Friday, May 9, 2014

SPOILEDER ALERT! SPOILEDER ALERT! SPOILEDER ALERT!

This week's Elementary began with the shocking revelation that Mycroft Holmes was British Intelligence, a fact that his little brother never suspected, deduced, or had any clue whatsoever about.

Think about that for a moment. His little brother is supposed to be Sherlock Holmes.

Once more, we find Elementary basing its entire ongoing storyline on something that is not only not based upon the original material in the slightest, it goes the opposite direction of the true character's nature and abilities. And in this twisted universe, Mycroft Holmes isn't even holding a respectable position in MI-6, he's still a failed restauranteur . . . he's just also an "asset" with a handler.

And Mycroft's handler has a sort of club setting for anti-social men. Mycroft's handler.

MI-6 offers Mr. Elementary a case, however, and his brother tries to talk him out of it because it might hurt Joan Watson's feelings, after her kidnapping due to Mycroft's fairly botched operation earlier.

Now, this is the part where I might usually start insulting Elementary, calling it cloud cuckoo land or something, but it is just so far off the Sherlock Holmes mark that it would seem like kicking a mangy, limping dog.

As it is, they seem to be using parts of "The Bruce-Partington Plans" but adding a quadruple-amputee corpse who came to the morgue with all his limbs. Miss Hudson gets an obligatory mention without an appearance, the kind of expense-cutting one gets used to on this show. (Like the shotgun-wielding drone murderer from a previous episode that never showed up at all.)

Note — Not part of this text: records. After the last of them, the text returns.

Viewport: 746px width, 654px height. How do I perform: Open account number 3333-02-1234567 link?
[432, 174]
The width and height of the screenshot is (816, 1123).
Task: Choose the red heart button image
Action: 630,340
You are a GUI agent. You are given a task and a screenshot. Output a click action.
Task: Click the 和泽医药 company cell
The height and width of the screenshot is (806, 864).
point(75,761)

Ah, but if I was going to complain, I'd complain about the tattoos on tattoo artist Marion West. Those are some very bad tattoos. And it certainly didn't take Sherlock Holmes to deduce that anyone stealing the arms off a corpse probably did it for tattoos on those arms.

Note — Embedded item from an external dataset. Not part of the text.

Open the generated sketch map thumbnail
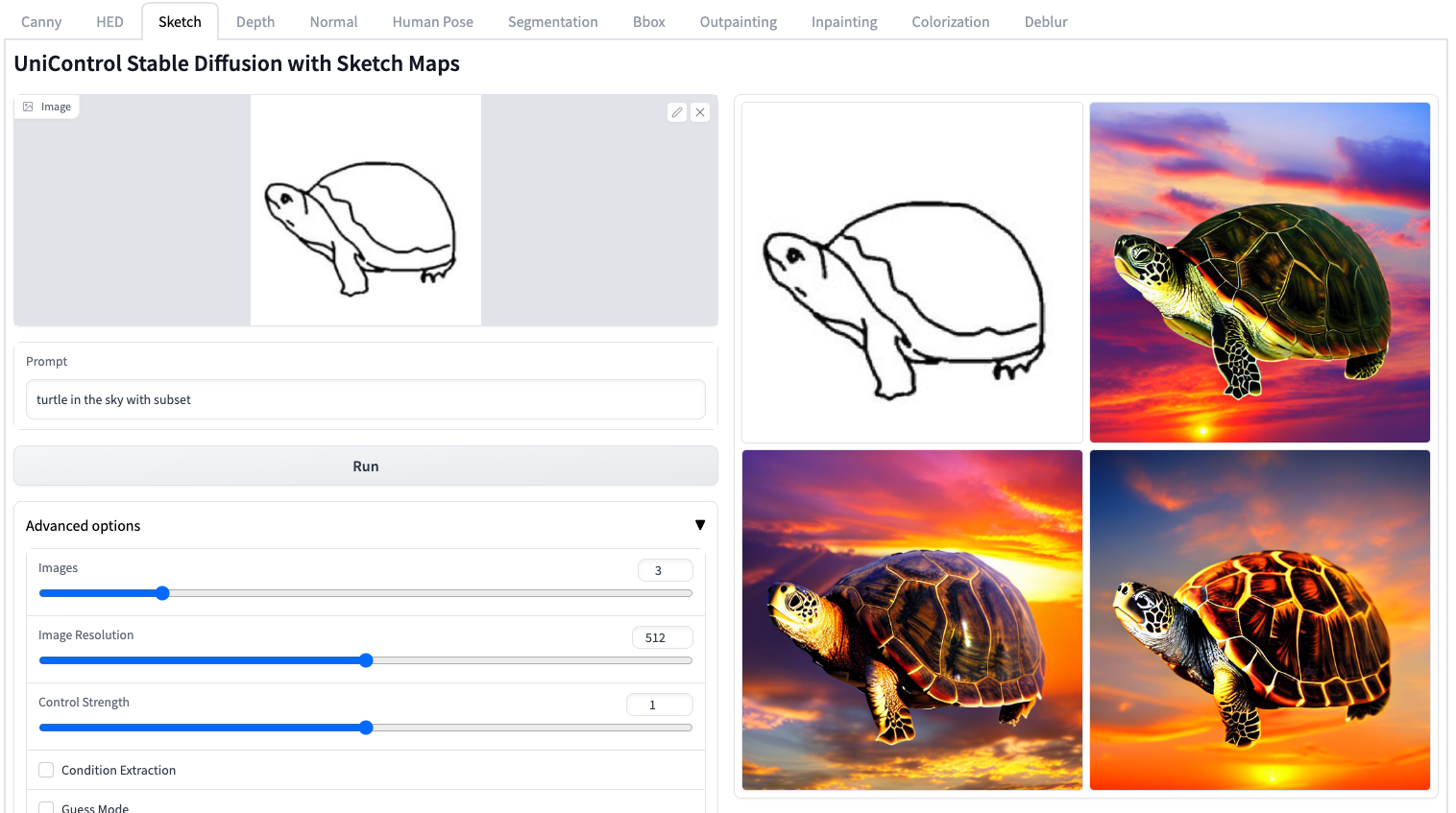Viewport: 1456px width, 813px height. 912,273
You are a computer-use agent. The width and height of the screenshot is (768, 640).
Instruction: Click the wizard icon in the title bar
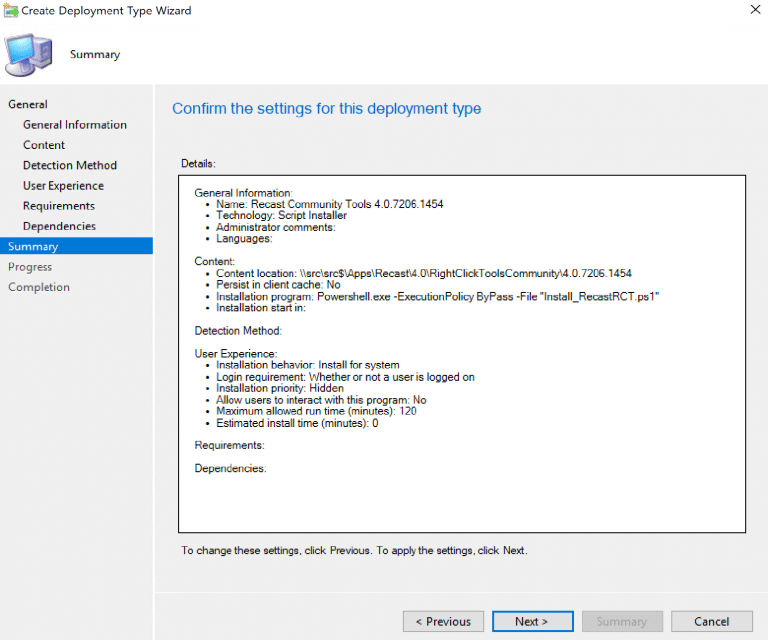point(11,11)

But, y'know, I have to give Lucy Liu points for the scene where Joan Watson breaks it off with Mycroft Holmes. It's acted well enough that you would have thought the two had a relationship, instead of a poorly constructed series of lines to indicate such a thing sprinkled through previous episodes.

"I know what it's like, to be deceived by a lover . . . Irene . . . Moriarty," Mr. Elementary sympathetically tells Joan Watson over her feelings of betrayal toward Mycroft. Can you believe I actually just wrote that sentence about a Sherlock Holmes adaptation that is the most popular thing in American Sherlockiana, based on sheer viewership? I can't.

Oh, come on! Marion West just walks in and hands Mr. Elementary the answers he's been looking for because her dead husband Arthur was an MI-6 analyst who had been studying the detective since his time in London. So much wrong with that.

And then Joan Watson announces she's moving out of whatever-address-besides-221B-Baker-Street they live at. Another good scene for Lucy, another bit of over-wrought drama for Mr. Elementary. And then Mr. Elementary turns a coded message over to MI-6 without having decoded it . . . who the frick is this guy supposed to be? Why MI-6 then offers him a job, I have no idea. It's not like he's as good as Sherlock Holmes or anything.

Captain Gregson comes in and literally hands him some more clues, though, so he can get back to working on the case.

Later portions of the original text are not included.